Enabling AAC and AptX over Bluetooth on MacOS

Published by areilly on

I recently purchased a pair of Sony MDR-1000X Bluetooth noise-cancelling headphones. Although I usually prefer Sennheiser headphones (my previous pair of NC headphones was the Sennheiser Momentum Wireless 2 (aka HD-1)), I went with the Sony due to their support of the AAC codec, as my primary devices are all Apple.

By default on OS X and MacOS, the headphones will connect with the SBC codec when playing audio. (And occasionally a fallback to the low-quality SCO streaming codec for some voice-chat apps like Cisco Jabber) The OS does support aptX and AAC over bluetooth, but you have to jump through some hoops to enable them. Why? who knows. My best guess is that it is becuase SBC is the universally supported (and required) codec for the A2DP Bluetooth audio profile, and using that maximizes compatibility and minimizes customer complaints. If you can’t reliably detect what a headset supports, then the lowest common denominator is the safe choice.

AirPods however do automatically use the AAC codec without the user having to set any options.

Update 4 Dec 2017:

Thanks to Anders Carling in the comments, looks like there is a much easier way to check and update these settings.

Open Terminal and enter “sudo defaults read bluetoothaudiod” and type in your password when prompted. You should then see the current settings:

"AAC Bitrate" = 128;
"AAC CBR" = 0;
"Apple Bitpool Max" = 64;
"Apple Bitpool Min" = 2;
"Apple Initial Bitpool" = 40;
"Disable HFP" = 0;
"Enable AAC codec" = 1;
"Enable AptX codec" = 0;

If you get an error “Domain bluetoothaudiod does not exist”, that means none of these settings have been set before, update the setting as shown below and you’ll be able to read the setting as outlined above.

To update these settings in the Terminal:

to enable AptX:

sudo defaults write bluetoothaudiod "Enable AptX codec" -bool true

to enable AAC:

sudo defaults write bluetoothaudiod "Enable AAC codec" -bool true

To disable either one, just change “-bool true” to “-bool false” at the end of the command.

Here’s the original method, still handy in case you want a GUI to toggle the settings:

To enable aptX or AAC support, you need to get a copy of Apple’s Bluetooth Explorer development utility.

Go to the Apple developer downloads page – you will need to register a developer account if you don’t already have one.

Search for “Additional Tools for Xcode” – at the time of this writing, the latest released version is for Xcode 9.0. This will download a .dmg file that contains “Bluetooth Explorer.app” – this is the only file you need, move it anywhere, and you can delete the rest.

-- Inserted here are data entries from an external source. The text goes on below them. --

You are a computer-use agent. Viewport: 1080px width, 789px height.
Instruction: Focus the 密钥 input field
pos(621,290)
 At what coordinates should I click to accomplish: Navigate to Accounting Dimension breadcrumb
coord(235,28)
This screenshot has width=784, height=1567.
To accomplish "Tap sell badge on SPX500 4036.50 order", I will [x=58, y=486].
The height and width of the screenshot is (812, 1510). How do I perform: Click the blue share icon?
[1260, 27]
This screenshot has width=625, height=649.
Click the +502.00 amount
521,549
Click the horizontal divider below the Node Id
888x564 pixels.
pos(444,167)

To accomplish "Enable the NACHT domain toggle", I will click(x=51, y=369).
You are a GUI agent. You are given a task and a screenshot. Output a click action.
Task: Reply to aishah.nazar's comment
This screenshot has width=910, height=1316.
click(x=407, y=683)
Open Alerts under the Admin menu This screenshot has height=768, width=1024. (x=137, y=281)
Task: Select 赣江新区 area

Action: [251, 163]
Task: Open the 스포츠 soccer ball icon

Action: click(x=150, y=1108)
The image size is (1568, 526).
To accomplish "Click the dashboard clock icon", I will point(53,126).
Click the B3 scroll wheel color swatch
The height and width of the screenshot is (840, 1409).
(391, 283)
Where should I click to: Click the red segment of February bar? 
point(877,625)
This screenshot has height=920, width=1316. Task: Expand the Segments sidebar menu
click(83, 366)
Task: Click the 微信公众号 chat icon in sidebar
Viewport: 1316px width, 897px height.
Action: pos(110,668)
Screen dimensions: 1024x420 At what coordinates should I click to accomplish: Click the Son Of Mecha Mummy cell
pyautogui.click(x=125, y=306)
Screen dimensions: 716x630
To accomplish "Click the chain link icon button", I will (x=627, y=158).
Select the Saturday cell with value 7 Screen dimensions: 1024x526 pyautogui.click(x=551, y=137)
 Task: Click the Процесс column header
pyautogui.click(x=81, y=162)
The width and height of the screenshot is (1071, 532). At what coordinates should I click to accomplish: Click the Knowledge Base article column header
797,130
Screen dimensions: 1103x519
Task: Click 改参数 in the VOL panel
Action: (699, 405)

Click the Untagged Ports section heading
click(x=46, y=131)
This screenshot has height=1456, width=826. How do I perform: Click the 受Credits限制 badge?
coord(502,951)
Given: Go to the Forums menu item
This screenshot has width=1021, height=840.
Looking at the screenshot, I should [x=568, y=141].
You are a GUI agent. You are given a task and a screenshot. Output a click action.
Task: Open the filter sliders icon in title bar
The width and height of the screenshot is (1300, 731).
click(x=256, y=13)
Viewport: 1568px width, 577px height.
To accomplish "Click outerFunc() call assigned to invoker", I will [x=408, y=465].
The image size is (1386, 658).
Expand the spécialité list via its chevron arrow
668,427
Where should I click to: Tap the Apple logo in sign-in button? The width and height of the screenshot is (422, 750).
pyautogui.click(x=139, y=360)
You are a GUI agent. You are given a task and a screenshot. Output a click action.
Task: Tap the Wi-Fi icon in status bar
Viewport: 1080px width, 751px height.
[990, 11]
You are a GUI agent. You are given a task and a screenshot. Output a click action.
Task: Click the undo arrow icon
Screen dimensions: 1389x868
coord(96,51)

If you’re already logged in to the developer site, you can also use this direct link for the 9.0 version:


For older versions you’ll get “Hardware IO Tools for Xcode 7.3”

Run Bluetooth Explorer, then go to Tools>Audio Options. Select “Enable AAC”. If you have an aptX-only device you can enable that here as well. If your headset is already connected, disconnect and reconnect. You don’t need to re-pair the device.

Once you’re reconnected, you can verify which codec you’re connecting with by enabling the Bluetooth menu bar icon (System Preferences >Bluetooth>Show Bluetooth in menu bar), then holding down option and clicking the Bluetooth menu bar icon and navigating to the headphones entry.

That’s it. You’ll be running the improved wireless codec, and should notice a definite improvement.


Categories: Uncategorized


Ed Mund · November 20, 2017 at 23:17

I appreciate you documenting this so clearly… I went through the motions for my aptX Sennheiser HD1 Earphones… Still no aptX

Using Bluetooth Explorer, Tools, Bluetooth Staus: “Active Audio Codec: ” Nothing shown.

    areilly · December 4, 2017 at 12:02

    I had the older version of the HD1 and it worked for me – as far as I know the HD1 didn’t have any major changes. The only thing I can think of is to make sure there is a music app playing, and that there aren’t any chat/calling apps running that might be forcing the codec down to something else. I just updated the post with an alternate method from another commenter that you could try to see if it makes a difference.

User · December 4, 2017 at 02:51

Thank you

Anders Carling · December 4, 2017 at 11:42

I did some digging and found where the relevant setting is stored.

Using Terminal, it can be checked by running:
sudo defaults read bluetoothaudiod

And set by running:
sudo defaults write bluetoothaudiod “Enable AAC codec” -bool true

Reconnecting the headphones seems to be enough to pick up the change.

Mark Wadham · December 7, 2017 at 15:16

The defaults command doesn’t seem to work in 10.13.2

$ sudo defaults read bluetoothaudiod
2017-12-07 20:15:26.382 defaults[12912:1035323]
Domain bluetoothaudiod does not exist

    areilly · December 9, 2017 at 15:26

    I just updated to 10.13.2 and I’m seeing the same, looks like it’s been moved or renamed.

      Anders Carling · December 10, 2017 at 08:39

      I’ve tested both checking and updating the “Enable AAC codec” setting under 10.13.2 and it still works here.

      Mark: That would be the output have you never changed any of the bluetoothaudiod settings, so might just be that? Have you tried enabling AAC and checking again?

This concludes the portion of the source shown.